La trama por la que Sarkozy pidió información privilegiada fue el 'caso Bettencourt', en el que se investigaba si el exdirigente había aceptado pagos ilegales de la heredera de L'Oréal, Liliane Bettencourt, para su campaña electoral de 2007.

El que fuera cabeza del Ejecutivo aseguró que su abogado recurrió a la amistad que tenía con Azibert para conocer "el ambiente" que había en el Supremo sobre el 'caso Bettencourt', pero sin pedirle que intercediera y siempre con el único motivo de tranquilizar a su cliente. También añadió que, si hubiera decidido hacerlo, habría sido como un favor a su abogado y amigo, y no a cambio de información de Azibert.

"De las conversaciones se desprende que hay un acusado muy inquieto y un abogado afectuoso que quiere tranquilizarlo", señaló el exlíder galo.

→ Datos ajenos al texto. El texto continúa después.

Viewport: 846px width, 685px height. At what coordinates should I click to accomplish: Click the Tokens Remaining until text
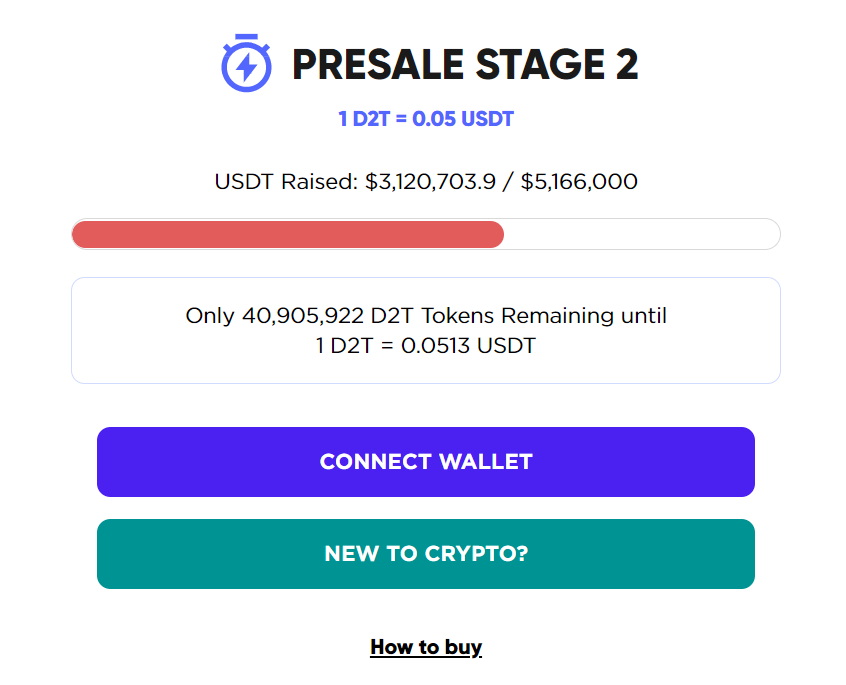544,316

El ex presidente francés Nicolas Sarkozy (C) sale en un coche después de una audiencia en su juicio por cargos de corrupción el 7 de diciembre de 2020 en el tribunal de París.
El ex presidente francés Nicolas Sarkozy dijo que "nunca cometió el más mínimo acto de corrupción" y prometió ir "hasta el final" para limpiar su nombre en su histórico juicio por corrupción.
El ex presidente francés Nicolas Sarkozy (C) sale en un coche después de una audiencia en su juicio por cargos de corrupción el 7 de diciembre de 2020 en el tribunal de París. El ex presidente francés Nicolas Sarkozy dijo que "nunca cometió el más mínimo acto de corrupción" y prometió ir "hasta el final" para limpiar su nombre en su histórico juicio por corrupción. © Martin Bureau / AFP

La acusación se basa en las escuchas judiciales a una línea de teléfono de pago que Sarkozy y Herzog contrataron tras deducir que la oficial del expresidente estaba intervenida. Pusieron la conexión secreta a nombre de Paul Bismuth, pseudónimo que da nombre al caso. En su defensa, Sarkozy alegó que "Bismuth era en 2014 lo que ahora es WhatsApp", negando que fuese un seudónimo premeditado para no poder ser rastreados por la policía –razón por la que el caso se conoce como 'escuchas telefónicas' o 'Paul Bismuth'.

Herzog y Azibert están siendo investigados junto a Sarkozy y acusados de los mismos cargos, aunque con el añadido de "violación del secreto profesional". Los tres se enfrentan a diez años de prisión y a multas de un millón de euros (1,2 millones de dólares) si son condenados.

El proceso continuará este martes 8 de diciembre, cuando está previsto que la acusación haga la petición de penas.

Aunque el presidente consiguiera ser absuelto de este caso, le quedaría pendiente, como mínimo, otro juicio en marzo por la financiación de la campaña en la que se postuló para ser reelegido en 2012. También está imputado por el ya mencionado caso de la supuesta financiación de la campaña de 2007 con dinero de la Libia de Muamar al Gadafi.